=== WHAT YOU NEED TO DO ===
Below are records with pictures in them; print them exactly, omitting the pictures.

------------------------------------

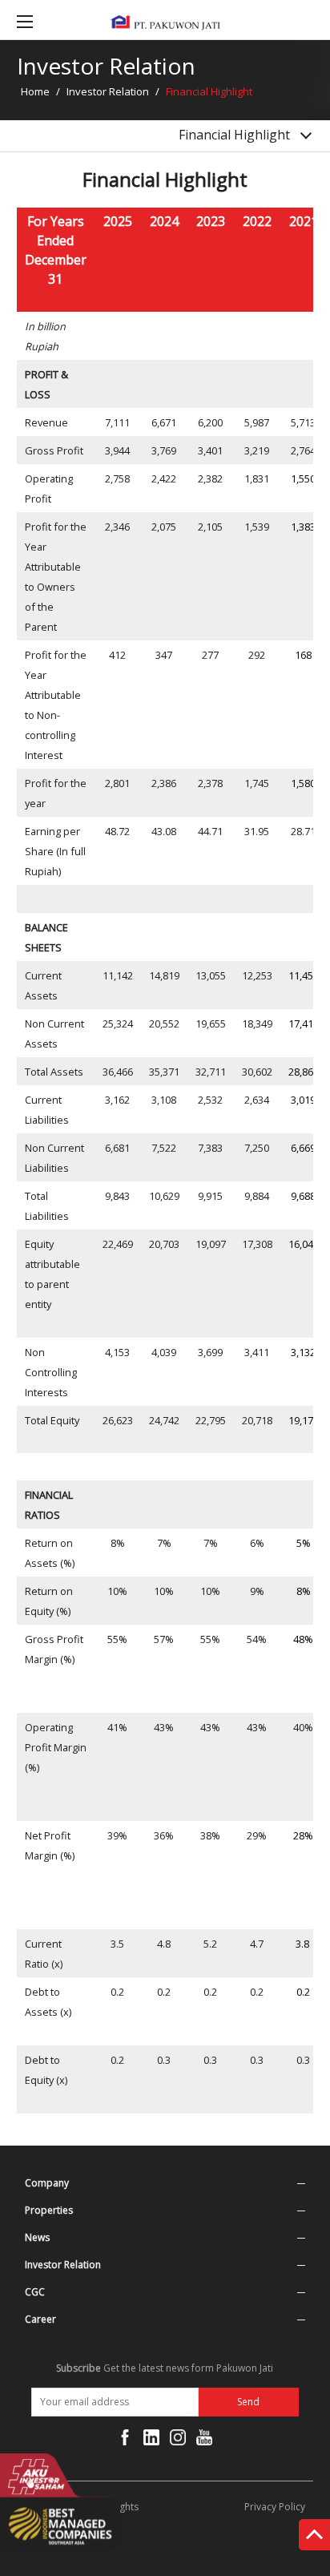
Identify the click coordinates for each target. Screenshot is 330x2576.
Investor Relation (107, 91)
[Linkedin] (151, 2440)
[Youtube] (204, 2440)
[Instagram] (178, 2440)
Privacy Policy (274, 2506)
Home (35, 91)
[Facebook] (125, 2440)
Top (314, 2538)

------------------------------------

=== FINISHED EXERCISE ===
Identify the click coordinates for each target. Screenshot is 330x2576.
Investor Relation (107, 91)
[Linkedin] (151, 2440)
[Youtube] (204, 2440)
[Instagram] (178, 2440)
Privacy Policy (274, 2506)
Home (35, 91)
[Facebook] (125, 2440)
Top (314, 2538)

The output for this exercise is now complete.